C'est cette notion d'usage, translatée de la Politique d'Aristote, qui occupe Agamben. Y a-t-il une œuvre (ergon) qu'on puisse attribuer à l'homme en tant que tel, et non en tant que menuisier ou sculpteur ? Réponse du Stagirite : «l'œuvre de l'homme est l'être-en-œuvre (energeia) de l'âme selon le logos». Qu'en est-il de l'esclave, qui, «tout en étant un homme», est, «par nature, d'un autre, mais n'est pas de soi» ? L'esclave est «l'être dont l'œuvre est l'usage du corps». Suit une analyse stupéfiante, qui radiographie les oppositions entre instrument et usage, instrument de production et instrument pratique («l'usage du corps de l'esclave est semblable à celui du lit ou du vêtement, et non à celui de la navette ou du plectre») ou production et usage, explique en quoi l'usage du corps de l'esclave (par le maître) comprend aussi l'usage de ses parties sexuelles, montre l'apparition du travail dans les faits et dans le droit, l'exclusion de l'esclave de la vie politique (laquelle rend «possible aux autres le bios politikos, c'est-à-dire la vie authentiquement humaine», que lui n'a pas).
Action
On ne peut ici «résumer» quoi que ce soit, tant l'étude est fine. Disons qu'à partir de l'idée que l'usage du corps «se situe précisément sur le seuil indécidable entre zoé et bios, entre la maison et la cité, entre la physis et le nomos», Agamben pose que l'esclave représente «la capture dans le droit d'une figure de l'agir humain», et examine donc la notion d'action (praxis, actio), qui, issue de la sphère juridico-religieuse (agere, agir, signifiait «célébrer un sacrifice» et «intenter un procès»), a fourni à la politique son concept de base. S'éclaire dès lors l'une des thèses du livre, qui, remettant en question «la centralité de l'action et du faire pour la politique», tente de «penser l'usage comme catégorie politique fondamentale», en le confrontant au «souci de soi» de Foucault et au «souci (Sorge)» de Heidegger. Conclusions ? Celle-ci par exemple : «Ne jamais faire du monde un objet de propriété, mais seulement d'usage/» Cette autre, philosophiquement lourde : «Le soi n'est rien d'autre que l'usage de soi.» Ou encore : user est le verbe qui définit l'être, car «il faut que le soi se soit d'abord constitué dans l'usage en dehors de toute substantialité pour que quelque chose comme un sujet - une hypostase - puisse dire : je suis, je peux, je ne peux pas, je dois…».

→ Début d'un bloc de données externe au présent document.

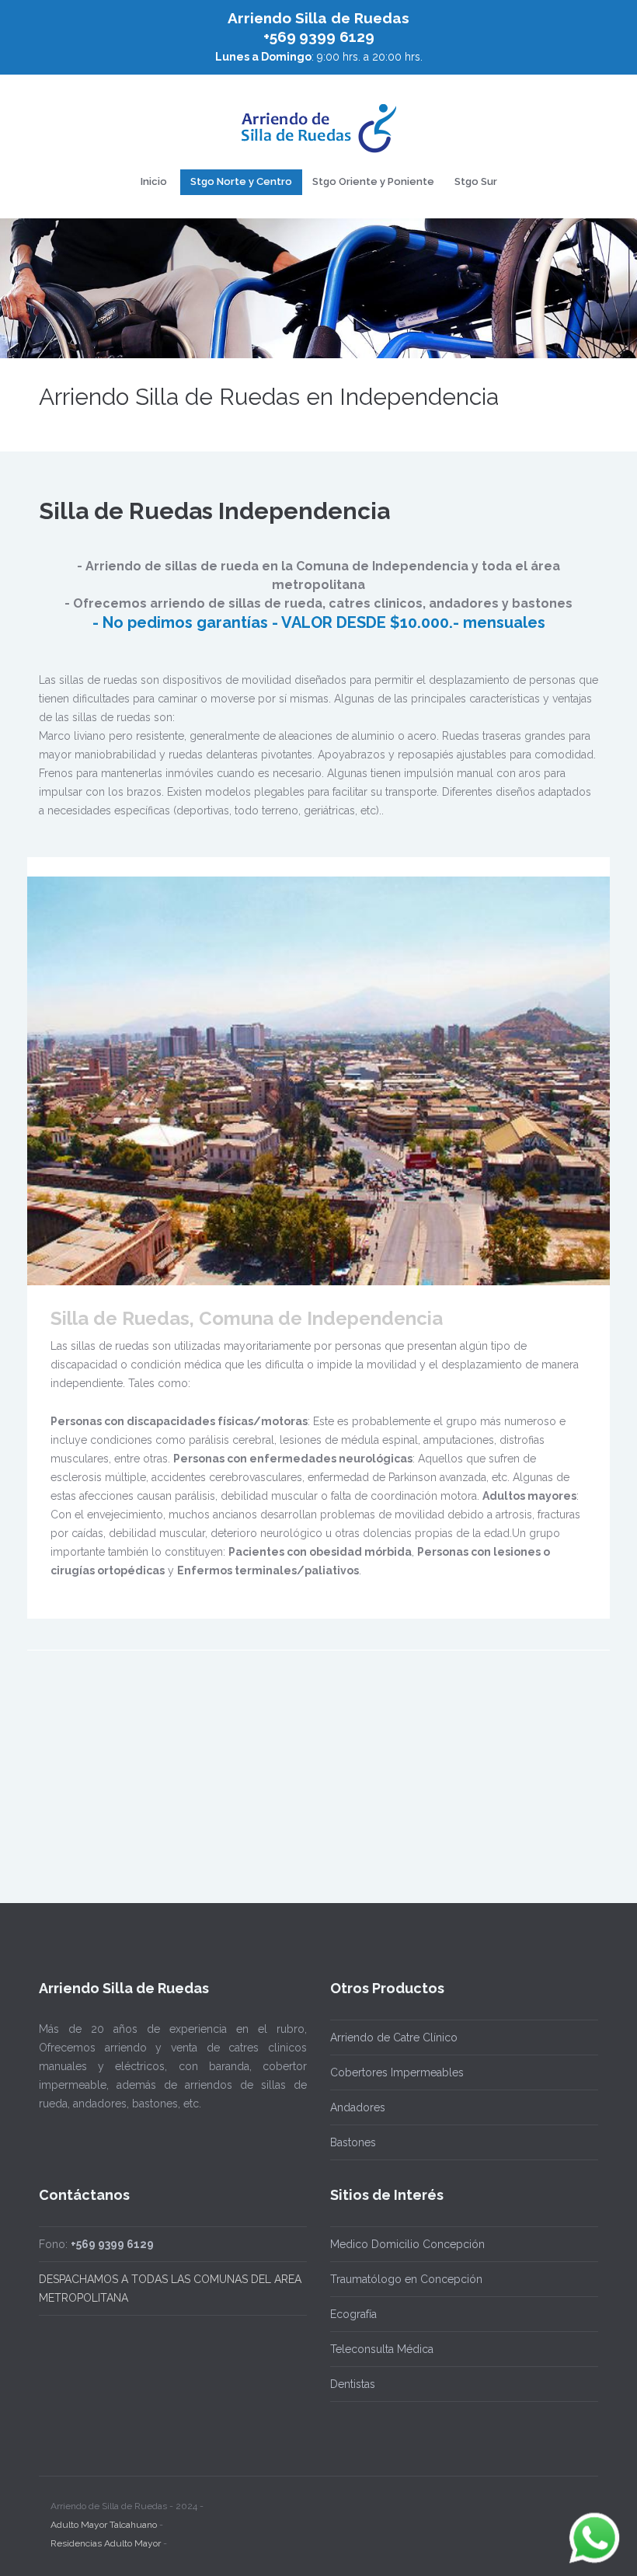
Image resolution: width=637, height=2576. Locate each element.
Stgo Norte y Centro (241, 181)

Reste à montrer comment d'une «vie divisée», qualifiée tour à tour d'humaine, d'animale ou de végétale, on passe à une «politique de la forme-de-vie, de la vie inséparable de sa forme» - une vie toujours en puissance, une vie de «possibilités de vie», qui est l'autre nom de la politique. Si elle cesse, du moins, de définir l'Etat comme pouvoir de protéger et conserver la vie nue dans «la seule mesure où elle se soumet au droit de vie et de mort du souverain (ou de la loi)». Une politique «à venir», donc.
(1) Zoé, «le simple fait de vivre commun à tous les êtres vivants». (2) Bios, «la forme ou la manière de vivre propre à un individu ou à un groupe».